SELECTED EXTRACT:
-- Begin --

MoSS? Presents… The Undisputed Top Albums Ever, #30-21

Yep, we’re making a list. Two separate lists, actually, so the above graphic is a bit misleading. Accounting for the limited overlap in Todd’s and Chris’ lists, it’s more like the top 174 or something like that.

Anyway, after months of scientific analysis, hours of listening and re-listening to albums from years gone by, we have arrived at a definitive list of the top albums ever recorded. Our research is not open to interpretation, but you’re more than welcome to complain about the fact that your favorite albums aren’t on this list; we’ll simply respond by telling you that your favorite records aren’t really all that good.

Here are some spoilers: you’re not going to find the typical hipster stuff like Neutral Milk Hotel or Slint or even stuff one/both of us actually likes such as DJ Shadow or Pavement. This isn’t Rolling Stone so you’re not going to find Sgt. Pepper’s Lonely Hearts Club Band or Pet Sounds at the top. Wham’s Make It Big was snubbed.

-- End --

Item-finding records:
-- Begin --

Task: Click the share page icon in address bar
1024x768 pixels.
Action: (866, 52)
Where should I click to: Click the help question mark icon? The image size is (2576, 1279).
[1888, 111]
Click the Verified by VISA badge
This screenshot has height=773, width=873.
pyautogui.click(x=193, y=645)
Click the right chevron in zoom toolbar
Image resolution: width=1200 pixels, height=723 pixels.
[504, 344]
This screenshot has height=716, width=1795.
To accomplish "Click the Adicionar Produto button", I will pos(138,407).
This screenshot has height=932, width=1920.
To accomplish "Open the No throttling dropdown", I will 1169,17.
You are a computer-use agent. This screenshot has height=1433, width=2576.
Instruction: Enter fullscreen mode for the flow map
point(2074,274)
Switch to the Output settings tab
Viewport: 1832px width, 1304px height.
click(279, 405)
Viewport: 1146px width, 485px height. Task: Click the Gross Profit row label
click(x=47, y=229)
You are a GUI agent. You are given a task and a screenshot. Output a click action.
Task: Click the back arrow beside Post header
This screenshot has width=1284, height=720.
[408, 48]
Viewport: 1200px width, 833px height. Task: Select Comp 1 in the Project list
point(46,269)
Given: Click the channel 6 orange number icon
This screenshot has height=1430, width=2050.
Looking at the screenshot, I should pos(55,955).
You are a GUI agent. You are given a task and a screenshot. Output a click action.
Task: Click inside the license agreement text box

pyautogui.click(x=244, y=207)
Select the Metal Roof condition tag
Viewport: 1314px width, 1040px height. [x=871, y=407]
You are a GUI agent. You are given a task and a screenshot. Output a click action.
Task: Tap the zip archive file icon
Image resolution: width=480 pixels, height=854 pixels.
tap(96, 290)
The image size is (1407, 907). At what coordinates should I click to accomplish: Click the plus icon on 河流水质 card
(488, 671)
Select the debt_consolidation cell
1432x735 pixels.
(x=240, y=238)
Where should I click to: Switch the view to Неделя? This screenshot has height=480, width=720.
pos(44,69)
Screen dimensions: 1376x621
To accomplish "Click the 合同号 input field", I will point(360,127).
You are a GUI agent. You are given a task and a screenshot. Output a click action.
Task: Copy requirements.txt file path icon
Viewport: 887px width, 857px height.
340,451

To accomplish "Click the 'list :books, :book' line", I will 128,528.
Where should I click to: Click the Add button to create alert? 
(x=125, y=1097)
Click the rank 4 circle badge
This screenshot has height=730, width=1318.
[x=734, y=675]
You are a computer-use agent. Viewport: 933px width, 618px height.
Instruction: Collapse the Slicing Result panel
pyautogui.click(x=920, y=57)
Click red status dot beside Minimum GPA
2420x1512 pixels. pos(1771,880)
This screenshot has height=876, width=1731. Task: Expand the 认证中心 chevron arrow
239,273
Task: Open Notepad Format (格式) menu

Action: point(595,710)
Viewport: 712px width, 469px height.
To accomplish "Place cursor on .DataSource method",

-- End --

TASKS AND EXERCISES:
(A) Summarize the MoSS? album-list introduction in two sentences.
(B) Show every line of the records that contains the word "chevron". Case counts.

RESPONSES:
(A) MoSS? presents what it calls a definitive list of the top albums ever, built from two separate lists by Todd and Chris after months of analysis and repeated listening. The writers say complaints about missing favorites will be met with the reply that those records aren't that good, and they warn that typical hipster picks like Neutral Milk Hotel or Slint won't appear, nor will Rolling Stone staples like Sgt. Pepper's Lonely Hearts Club Band or Pet Sounds at the top.

(B)
Click the right chevron in zoom toolbar
This screenshot has height=876, width=1731. Task: Expand the 认证中心 chevron arrow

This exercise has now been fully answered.